Generally in September we watch the job market decline as we get into the run up to Christmas. Recruitment tends to be busy from March to September and then quieter from October to February. Locum work always falls off, particularly for short term conveyancing cover, and hourly rates drop as more locums compete for less jobs.
General Statistics for September 2019 (comparison is with September 2018)
Current live vacancies: 1061
New permanent vacancies added: 28 (36)
New locum vacancies added: 17 (16)
New candidates registering: 101 (46)
October 2019 – Live Jobs (comparison with October 2019 in brackets):
London vacancies: 194 (194)
South East: 453 (445) (+2%)
South West: 96 (96)
Midlands: 80 (75) (+7%)
North West: 112 (112)
North East: 76 (75) (+1%)
We have 39 law firms for sale at the moment with a couple more coming to market in the next week – for details of law firms for sale please click here to view our list.
KPMG and REC Report on Jobs
The KPMG and REC, UK Report on Jobs is compiled by IHS Markit from responses to questionnaires sent to a panel of around 400 UK recruitment and employment consultancies (including the Ten Percent Group).

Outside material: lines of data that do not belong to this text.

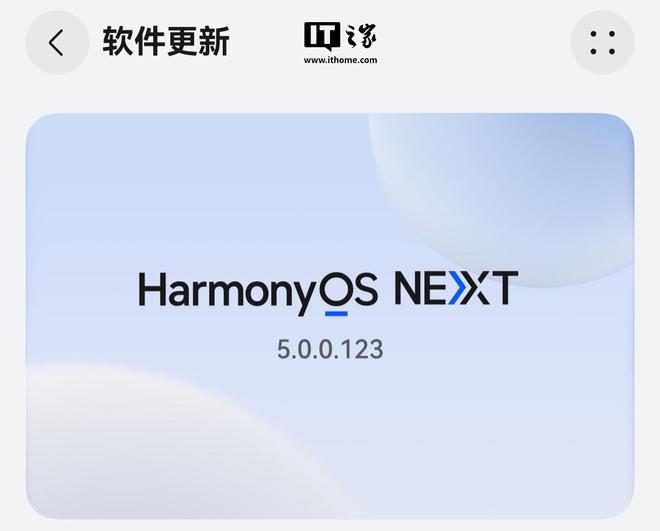Tap the back arrow button

(57, 42)
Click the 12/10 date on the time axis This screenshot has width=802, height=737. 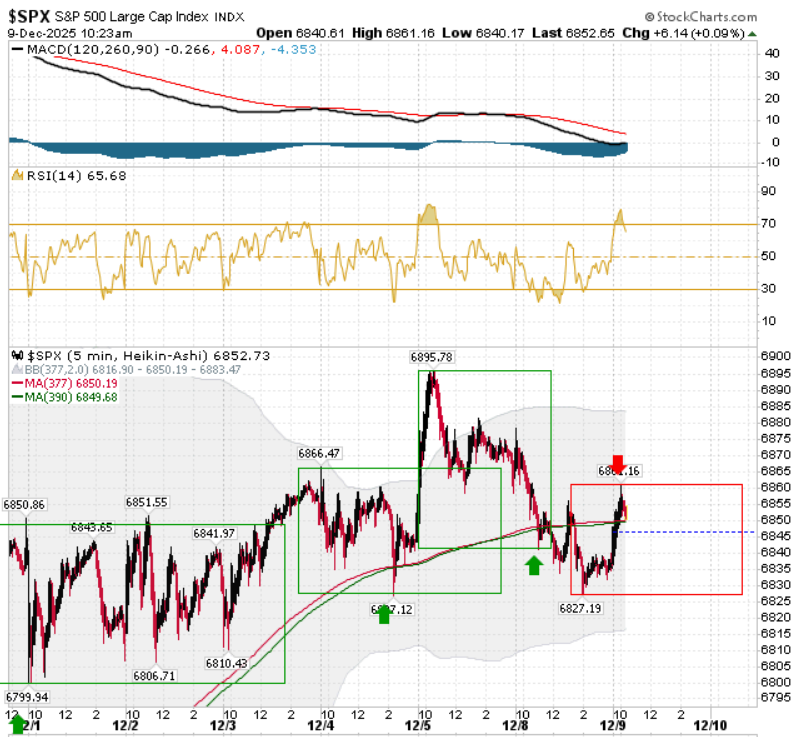[710, 725]
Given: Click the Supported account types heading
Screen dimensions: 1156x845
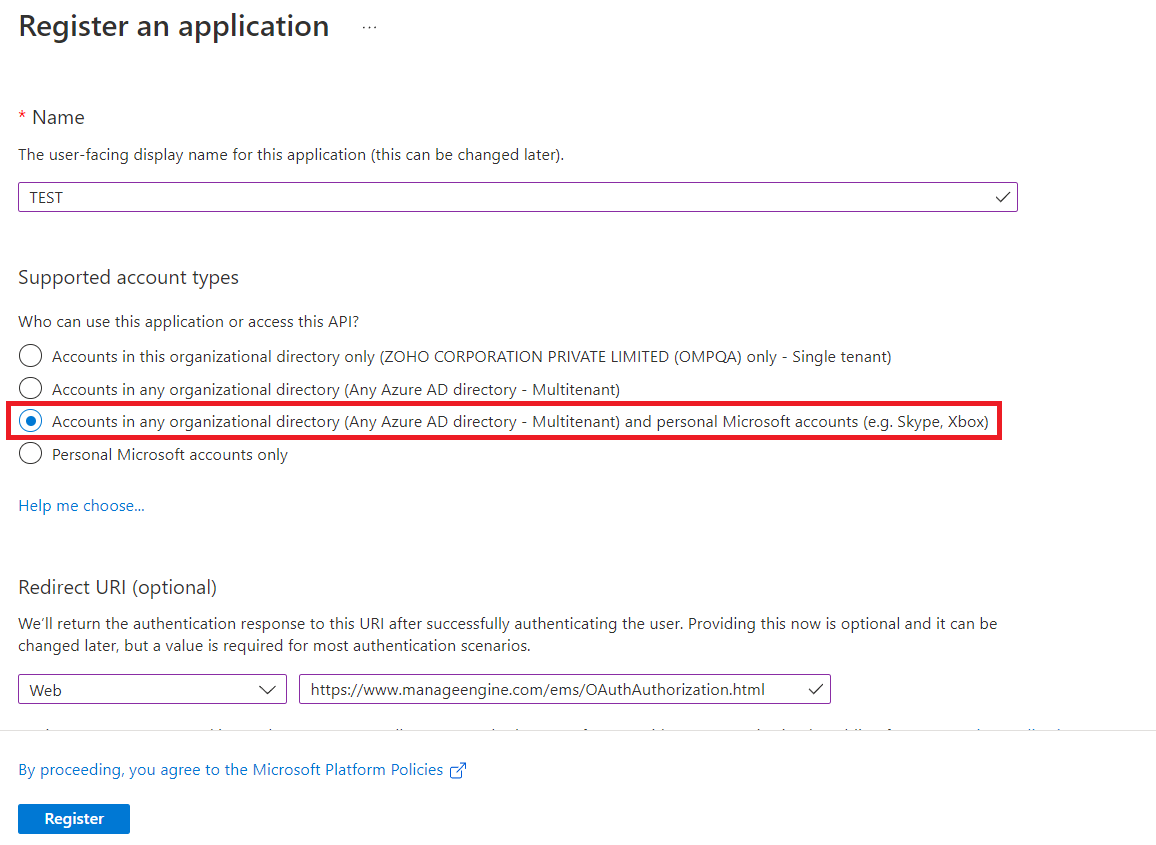Looking at the screenshot, I should pyautogui.click(x=128, y=277).
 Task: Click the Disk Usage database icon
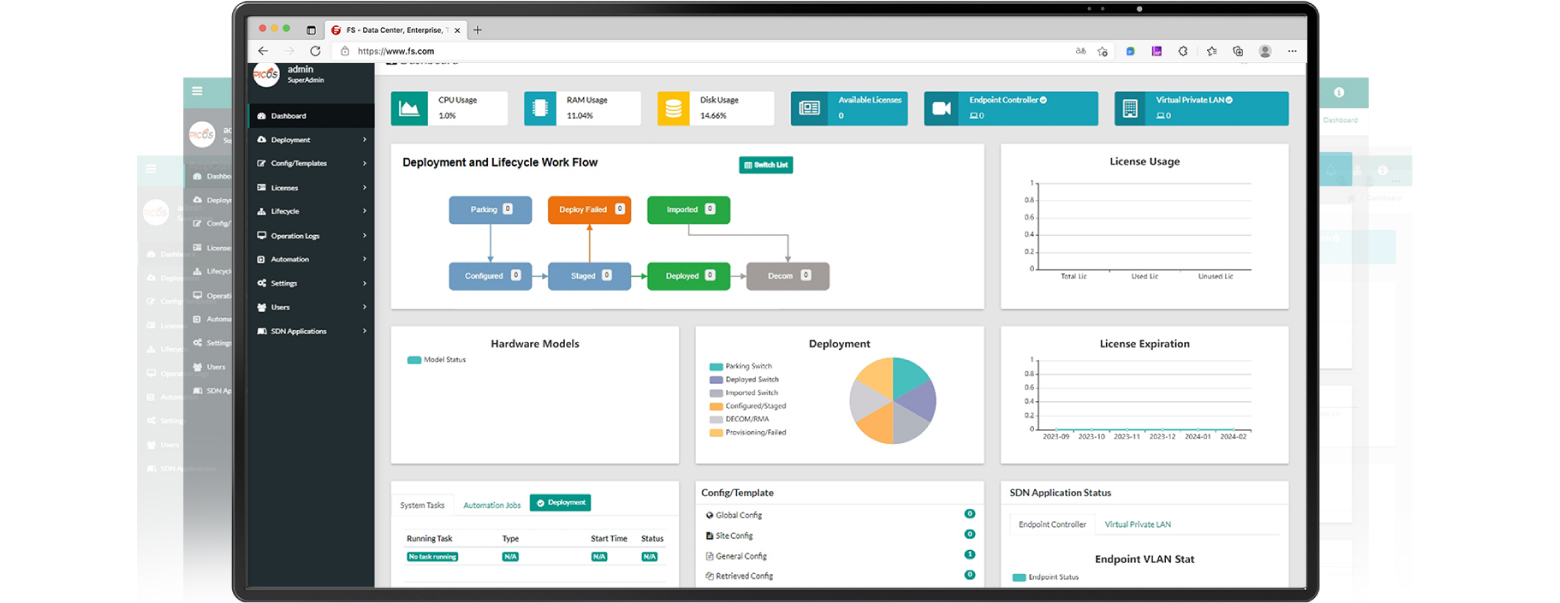674,109
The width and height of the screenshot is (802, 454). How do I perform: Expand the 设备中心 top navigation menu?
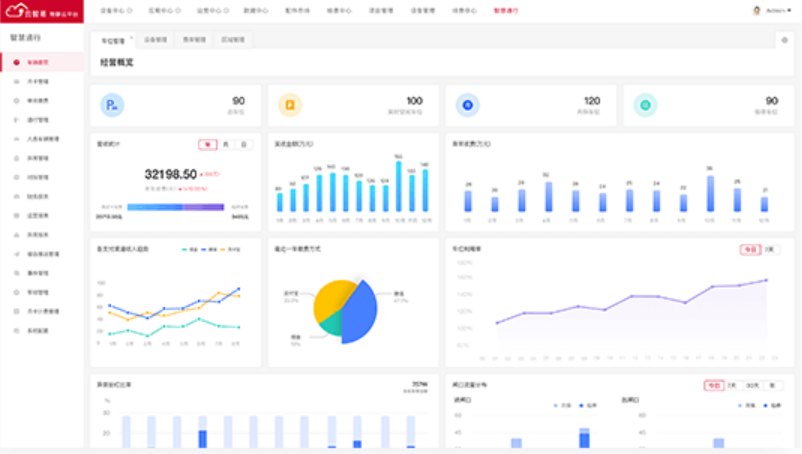click(118, 10)
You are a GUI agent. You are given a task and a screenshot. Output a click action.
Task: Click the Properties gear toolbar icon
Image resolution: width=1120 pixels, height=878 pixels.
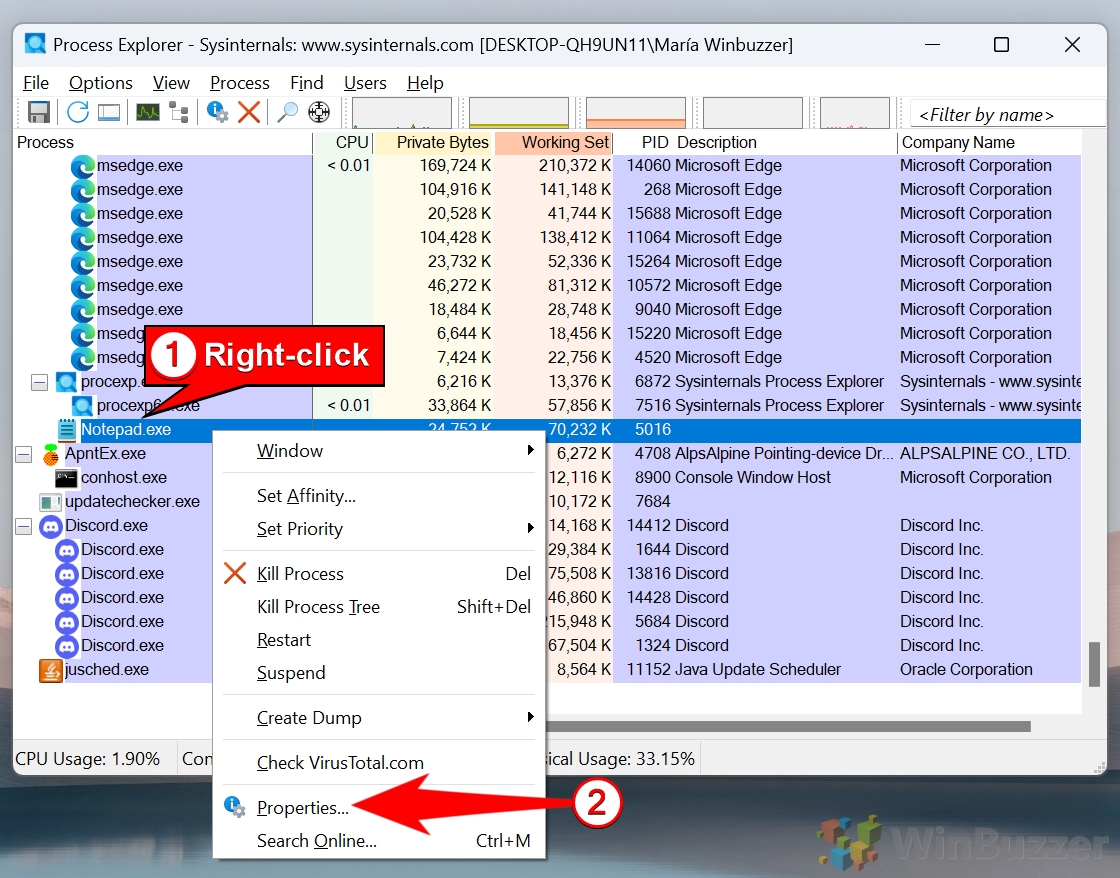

Permanent placements drop for seventh month in a row
Weakest increase in vacancies for over seven-and-a-half years
Availability of staff continues to drop amid uncertain outlook
Comment from KPMG:
“The Brexit impasse continues to affect the jobs market with employers stuck, unable to make informed decisions, and people unwilling to risk seeking new roles. Given that it’s the weakest increase in job vacancies since 2012 and the longest period that permanent staff appointments have fallen since the global financial crisis, it would seem that it’s proving difficult for businesses to shake off the heightened uncertainty and unknowns. So with the deadline fast approaching, they may well be waiting to get clarity on the future direction of Brexit before making any key decisions on hiring and investment.”
Comment from the REC:
“Businesses are positive about their own prospects, but ongoing Brexit uncertainty
has led many firms to delay projects and hiring decisions. Vacancy growth has fallen to its lowest since 2012. The UK’s vibrant temporary work market is playing an important role in helping employers to manage the ongoing uncertainty and jobseekers to find work. There are deeper issues which must be addressed to secure the UK’s future prosperity. Productivity is falling, and there are skills shortages in vital sectors across the economy. Solving these problems must be top of the government’s to-do list once the Brexit deadlock has been broken.”